12.3% X 4.3% = 0.529% was purchased electricity.

33.4 kWhr/gal X .529% = 176.7 Whr of purchased electricity "embedded" in each gallon.

100 - 4.3 = 95.7% of energy used for refining was from "petroleum" sources.

95.7% X 12.3% = 11.77% of the energy in each gallon was "embedded" burned fossil fuels.

33.4 kWhr/gal X 11.77% = 3.93 kWhr of "embedded" refining energy from fossil fuels. But we cannot use that as electricity without burning it in an engine, so divide by 3. (Even so, I'm not sure you could just burn it in an engine to make electricity without refining it first).

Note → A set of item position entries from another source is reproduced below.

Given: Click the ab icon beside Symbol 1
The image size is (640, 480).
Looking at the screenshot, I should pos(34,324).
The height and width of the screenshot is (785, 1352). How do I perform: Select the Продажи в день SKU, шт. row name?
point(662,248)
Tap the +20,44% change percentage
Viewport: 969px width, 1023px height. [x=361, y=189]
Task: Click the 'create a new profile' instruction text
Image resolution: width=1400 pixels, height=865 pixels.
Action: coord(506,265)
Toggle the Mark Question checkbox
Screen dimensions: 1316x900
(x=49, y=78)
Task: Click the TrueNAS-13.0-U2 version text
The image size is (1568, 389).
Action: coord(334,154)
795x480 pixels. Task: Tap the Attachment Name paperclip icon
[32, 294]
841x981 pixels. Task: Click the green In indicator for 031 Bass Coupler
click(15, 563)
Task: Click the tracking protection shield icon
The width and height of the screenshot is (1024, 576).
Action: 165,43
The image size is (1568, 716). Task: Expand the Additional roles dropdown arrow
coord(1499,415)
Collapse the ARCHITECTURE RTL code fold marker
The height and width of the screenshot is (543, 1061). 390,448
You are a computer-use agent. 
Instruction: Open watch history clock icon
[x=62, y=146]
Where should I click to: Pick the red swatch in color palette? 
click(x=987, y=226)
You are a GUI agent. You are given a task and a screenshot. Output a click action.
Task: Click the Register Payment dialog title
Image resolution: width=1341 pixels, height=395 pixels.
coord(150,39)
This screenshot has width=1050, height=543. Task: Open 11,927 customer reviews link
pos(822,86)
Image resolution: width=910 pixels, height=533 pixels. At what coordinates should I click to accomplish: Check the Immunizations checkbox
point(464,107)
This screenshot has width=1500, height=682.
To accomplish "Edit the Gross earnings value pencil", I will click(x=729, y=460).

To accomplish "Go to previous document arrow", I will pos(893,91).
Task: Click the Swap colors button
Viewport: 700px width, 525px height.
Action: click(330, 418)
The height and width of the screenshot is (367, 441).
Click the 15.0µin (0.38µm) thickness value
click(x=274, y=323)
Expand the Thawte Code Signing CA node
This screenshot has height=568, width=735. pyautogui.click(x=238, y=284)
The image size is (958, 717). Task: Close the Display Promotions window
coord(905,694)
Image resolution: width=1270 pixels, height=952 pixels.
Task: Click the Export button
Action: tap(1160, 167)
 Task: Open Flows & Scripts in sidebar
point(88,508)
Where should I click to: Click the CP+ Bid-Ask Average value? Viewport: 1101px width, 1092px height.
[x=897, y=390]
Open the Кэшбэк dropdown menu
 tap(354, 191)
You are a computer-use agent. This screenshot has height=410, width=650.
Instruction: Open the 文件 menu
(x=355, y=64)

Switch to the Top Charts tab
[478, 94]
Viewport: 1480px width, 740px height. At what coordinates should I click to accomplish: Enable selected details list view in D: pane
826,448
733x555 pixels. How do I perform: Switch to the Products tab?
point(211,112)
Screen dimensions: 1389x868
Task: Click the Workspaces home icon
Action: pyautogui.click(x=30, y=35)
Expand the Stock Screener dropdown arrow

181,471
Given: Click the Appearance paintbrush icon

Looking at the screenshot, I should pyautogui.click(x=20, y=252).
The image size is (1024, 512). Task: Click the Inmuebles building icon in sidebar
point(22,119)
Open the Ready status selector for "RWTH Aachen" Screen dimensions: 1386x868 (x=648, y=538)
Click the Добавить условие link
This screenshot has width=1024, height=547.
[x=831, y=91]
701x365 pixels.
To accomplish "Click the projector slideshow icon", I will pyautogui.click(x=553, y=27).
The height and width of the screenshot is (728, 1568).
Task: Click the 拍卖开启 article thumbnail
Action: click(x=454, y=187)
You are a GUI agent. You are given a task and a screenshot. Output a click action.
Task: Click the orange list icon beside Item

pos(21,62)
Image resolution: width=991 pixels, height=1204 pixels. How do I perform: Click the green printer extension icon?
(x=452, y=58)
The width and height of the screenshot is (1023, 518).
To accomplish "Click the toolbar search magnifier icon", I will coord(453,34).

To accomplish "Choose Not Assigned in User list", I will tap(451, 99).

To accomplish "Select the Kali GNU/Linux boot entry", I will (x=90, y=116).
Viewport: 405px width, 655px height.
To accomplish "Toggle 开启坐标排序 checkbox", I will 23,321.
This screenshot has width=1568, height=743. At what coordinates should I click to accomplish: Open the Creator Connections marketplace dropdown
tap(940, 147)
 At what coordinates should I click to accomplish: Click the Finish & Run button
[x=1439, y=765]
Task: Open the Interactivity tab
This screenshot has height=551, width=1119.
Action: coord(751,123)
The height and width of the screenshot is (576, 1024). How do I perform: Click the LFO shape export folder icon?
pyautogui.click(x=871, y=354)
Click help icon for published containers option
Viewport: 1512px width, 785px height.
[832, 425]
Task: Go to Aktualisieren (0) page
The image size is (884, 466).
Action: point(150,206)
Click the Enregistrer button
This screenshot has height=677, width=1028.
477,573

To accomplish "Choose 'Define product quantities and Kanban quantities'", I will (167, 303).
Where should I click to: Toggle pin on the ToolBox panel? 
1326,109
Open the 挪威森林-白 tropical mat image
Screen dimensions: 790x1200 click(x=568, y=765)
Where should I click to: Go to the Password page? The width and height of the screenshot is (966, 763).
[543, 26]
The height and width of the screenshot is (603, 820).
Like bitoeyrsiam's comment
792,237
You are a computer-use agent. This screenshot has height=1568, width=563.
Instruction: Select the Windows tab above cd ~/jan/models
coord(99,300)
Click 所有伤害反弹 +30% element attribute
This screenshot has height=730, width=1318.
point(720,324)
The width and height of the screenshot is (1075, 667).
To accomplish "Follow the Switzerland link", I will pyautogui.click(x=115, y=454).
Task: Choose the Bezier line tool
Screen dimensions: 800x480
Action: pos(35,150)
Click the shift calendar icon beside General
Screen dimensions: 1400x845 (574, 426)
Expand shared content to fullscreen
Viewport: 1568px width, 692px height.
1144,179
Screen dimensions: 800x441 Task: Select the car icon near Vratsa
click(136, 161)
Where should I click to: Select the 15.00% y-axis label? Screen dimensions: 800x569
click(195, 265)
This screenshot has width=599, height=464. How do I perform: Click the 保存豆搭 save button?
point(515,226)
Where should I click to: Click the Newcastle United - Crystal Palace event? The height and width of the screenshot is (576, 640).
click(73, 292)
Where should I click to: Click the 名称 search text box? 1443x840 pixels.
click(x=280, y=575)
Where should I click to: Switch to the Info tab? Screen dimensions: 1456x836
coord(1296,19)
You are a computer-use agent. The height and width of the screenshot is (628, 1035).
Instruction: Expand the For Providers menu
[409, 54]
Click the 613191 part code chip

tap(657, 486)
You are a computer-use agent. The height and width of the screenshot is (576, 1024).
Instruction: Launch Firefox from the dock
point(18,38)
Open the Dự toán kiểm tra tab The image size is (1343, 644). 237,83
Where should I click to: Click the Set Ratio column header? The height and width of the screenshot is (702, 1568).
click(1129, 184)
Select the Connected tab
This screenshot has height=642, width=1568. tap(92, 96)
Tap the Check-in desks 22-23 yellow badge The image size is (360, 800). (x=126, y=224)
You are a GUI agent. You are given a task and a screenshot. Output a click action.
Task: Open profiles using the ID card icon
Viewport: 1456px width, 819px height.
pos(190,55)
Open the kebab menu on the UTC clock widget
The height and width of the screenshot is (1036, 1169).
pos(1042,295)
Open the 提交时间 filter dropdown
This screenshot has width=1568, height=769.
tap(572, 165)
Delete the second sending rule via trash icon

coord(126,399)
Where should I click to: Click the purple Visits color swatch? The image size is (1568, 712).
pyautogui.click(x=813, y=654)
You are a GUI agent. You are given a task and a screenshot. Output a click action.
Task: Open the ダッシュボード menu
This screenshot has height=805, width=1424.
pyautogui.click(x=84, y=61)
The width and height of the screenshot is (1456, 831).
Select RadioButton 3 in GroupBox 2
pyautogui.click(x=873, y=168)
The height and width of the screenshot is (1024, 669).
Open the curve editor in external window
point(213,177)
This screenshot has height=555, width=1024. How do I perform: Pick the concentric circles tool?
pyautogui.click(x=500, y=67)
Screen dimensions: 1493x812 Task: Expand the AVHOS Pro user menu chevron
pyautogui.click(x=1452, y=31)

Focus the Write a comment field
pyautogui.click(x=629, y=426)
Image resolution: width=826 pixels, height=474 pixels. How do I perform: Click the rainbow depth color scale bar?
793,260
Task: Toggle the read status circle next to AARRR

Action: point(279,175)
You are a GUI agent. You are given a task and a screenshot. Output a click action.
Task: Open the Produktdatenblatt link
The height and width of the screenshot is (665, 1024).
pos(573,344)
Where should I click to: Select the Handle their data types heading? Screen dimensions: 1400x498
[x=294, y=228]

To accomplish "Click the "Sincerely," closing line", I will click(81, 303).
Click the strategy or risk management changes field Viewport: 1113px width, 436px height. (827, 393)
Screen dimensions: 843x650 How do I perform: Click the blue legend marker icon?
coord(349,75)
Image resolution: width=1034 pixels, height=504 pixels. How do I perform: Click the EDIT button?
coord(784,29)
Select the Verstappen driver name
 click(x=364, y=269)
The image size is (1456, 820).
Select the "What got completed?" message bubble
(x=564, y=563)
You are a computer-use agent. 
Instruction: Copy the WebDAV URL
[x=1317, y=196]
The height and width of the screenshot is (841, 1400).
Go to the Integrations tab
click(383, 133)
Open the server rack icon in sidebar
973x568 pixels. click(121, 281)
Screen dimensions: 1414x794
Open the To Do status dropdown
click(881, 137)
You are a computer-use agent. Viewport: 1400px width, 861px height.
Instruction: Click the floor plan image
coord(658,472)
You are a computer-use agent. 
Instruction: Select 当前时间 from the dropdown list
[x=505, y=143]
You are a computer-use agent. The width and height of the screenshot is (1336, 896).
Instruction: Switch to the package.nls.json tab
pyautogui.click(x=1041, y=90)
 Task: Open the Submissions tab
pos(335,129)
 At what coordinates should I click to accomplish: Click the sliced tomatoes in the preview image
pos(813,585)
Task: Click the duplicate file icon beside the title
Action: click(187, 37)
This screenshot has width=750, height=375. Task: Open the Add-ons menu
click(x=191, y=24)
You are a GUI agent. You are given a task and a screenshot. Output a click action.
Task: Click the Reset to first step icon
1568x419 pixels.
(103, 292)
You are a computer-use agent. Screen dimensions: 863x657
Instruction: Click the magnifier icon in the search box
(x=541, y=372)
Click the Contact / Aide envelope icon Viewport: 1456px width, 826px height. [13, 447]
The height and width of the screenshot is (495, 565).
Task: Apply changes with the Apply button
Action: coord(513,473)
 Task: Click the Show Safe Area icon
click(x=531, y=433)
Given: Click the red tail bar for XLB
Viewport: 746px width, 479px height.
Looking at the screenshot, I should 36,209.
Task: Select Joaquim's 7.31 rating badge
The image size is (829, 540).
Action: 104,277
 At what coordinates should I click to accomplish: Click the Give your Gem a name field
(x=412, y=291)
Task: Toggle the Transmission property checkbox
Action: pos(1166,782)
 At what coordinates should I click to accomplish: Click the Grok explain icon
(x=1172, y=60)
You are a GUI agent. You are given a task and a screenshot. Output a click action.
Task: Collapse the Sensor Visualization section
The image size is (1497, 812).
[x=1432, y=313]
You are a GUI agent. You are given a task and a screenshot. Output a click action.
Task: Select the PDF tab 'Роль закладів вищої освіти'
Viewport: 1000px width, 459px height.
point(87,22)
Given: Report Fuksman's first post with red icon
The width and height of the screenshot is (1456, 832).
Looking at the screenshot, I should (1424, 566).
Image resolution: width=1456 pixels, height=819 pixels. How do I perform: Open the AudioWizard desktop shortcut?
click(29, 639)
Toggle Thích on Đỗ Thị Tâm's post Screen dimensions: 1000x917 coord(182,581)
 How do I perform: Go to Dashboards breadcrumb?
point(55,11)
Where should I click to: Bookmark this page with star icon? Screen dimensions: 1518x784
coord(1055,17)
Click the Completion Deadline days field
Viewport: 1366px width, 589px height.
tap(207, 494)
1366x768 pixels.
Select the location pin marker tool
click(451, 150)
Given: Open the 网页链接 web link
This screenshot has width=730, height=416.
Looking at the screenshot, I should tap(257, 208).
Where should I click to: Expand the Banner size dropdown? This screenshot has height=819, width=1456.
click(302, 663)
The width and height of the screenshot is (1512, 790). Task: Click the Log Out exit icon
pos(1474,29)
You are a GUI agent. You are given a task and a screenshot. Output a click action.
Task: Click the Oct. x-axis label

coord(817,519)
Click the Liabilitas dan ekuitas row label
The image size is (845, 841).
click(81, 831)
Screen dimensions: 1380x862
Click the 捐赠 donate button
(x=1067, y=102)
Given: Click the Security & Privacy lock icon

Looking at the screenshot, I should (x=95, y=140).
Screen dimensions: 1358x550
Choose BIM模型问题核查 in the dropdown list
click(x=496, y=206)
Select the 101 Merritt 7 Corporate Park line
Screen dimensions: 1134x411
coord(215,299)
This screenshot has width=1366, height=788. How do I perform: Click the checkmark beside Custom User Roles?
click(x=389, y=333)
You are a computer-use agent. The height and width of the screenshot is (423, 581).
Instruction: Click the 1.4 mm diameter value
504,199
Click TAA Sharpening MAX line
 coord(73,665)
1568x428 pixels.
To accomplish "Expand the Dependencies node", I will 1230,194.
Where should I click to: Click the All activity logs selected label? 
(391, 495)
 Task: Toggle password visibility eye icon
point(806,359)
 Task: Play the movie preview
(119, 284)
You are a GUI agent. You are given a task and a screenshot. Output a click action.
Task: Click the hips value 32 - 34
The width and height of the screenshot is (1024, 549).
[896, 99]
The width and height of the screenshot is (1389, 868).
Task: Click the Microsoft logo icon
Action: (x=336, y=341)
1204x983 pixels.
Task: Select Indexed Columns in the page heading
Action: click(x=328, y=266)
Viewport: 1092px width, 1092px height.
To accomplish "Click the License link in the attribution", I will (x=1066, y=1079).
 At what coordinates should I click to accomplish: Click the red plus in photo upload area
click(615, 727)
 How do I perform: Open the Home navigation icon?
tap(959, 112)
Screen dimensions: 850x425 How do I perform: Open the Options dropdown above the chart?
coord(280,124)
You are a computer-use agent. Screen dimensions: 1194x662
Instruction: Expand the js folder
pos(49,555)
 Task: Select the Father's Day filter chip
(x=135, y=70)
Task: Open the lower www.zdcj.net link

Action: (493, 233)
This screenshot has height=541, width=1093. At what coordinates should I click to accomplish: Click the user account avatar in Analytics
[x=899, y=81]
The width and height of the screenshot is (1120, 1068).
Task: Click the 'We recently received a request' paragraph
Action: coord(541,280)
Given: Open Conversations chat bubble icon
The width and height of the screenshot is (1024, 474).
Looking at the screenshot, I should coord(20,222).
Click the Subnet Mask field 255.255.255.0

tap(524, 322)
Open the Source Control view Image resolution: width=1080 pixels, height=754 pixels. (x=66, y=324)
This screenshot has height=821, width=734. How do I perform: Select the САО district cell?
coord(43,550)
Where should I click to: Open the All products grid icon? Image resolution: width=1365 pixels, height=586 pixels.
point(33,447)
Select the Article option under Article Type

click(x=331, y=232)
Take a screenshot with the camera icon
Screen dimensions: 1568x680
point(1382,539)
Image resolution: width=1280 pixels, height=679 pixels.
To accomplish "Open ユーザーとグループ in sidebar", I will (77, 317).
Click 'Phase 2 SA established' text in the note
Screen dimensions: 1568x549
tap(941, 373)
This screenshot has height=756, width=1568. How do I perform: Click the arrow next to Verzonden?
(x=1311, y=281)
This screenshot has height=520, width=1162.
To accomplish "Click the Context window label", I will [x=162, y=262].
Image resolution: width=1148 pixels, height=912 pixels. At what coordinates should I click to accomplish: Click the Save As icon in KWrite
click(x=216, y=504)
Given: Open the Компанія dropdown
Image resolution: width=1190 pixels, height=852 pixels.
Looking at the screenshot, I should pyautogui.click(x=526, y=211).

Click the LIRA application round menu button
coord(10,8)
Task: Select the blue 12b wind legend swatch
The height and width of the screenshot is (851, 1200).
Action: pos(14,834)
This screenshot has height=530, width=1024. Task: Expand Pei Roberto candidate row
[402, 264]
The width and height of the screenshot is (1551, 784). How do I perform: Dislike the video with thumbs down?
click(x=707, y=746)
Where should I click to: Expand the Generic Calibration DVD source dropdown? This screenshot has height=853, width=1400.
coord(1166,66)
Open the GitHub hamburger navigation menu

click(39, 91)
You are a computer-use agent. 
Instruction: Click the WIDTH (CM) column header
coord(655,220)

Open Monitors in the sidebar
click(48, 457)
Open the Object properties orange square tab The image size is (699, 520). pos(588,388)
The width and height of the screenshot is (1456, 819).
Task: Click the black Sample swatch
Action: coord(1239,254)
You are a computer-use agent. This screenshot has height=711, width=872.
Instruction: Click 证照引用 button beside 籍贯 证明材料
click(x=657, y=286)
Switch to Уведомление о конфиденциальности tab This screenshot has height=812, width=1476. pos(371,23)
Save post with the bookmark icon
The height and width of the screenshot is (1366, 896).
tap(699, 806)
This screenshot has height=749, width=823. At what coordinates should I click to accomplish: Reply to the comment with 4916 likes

3.93/3 = 1.31 kWhr that we would have if we burned the fossil fuel to make electricity instead of refining the gasoline.

1,310 + 176.7 = 1,487 Whrs of electricity we could have had to charge the EV instead of it being used to make the gasoline, about 1/5th of Nissan's number.

OK, what's wrong with my math? :D

Something I never even realized is that drilling a well requires Drilling fluid/Drilling Mud. This stuff uses a lot of water and clay with added chemicals. It's very energy consuming to make and to transport.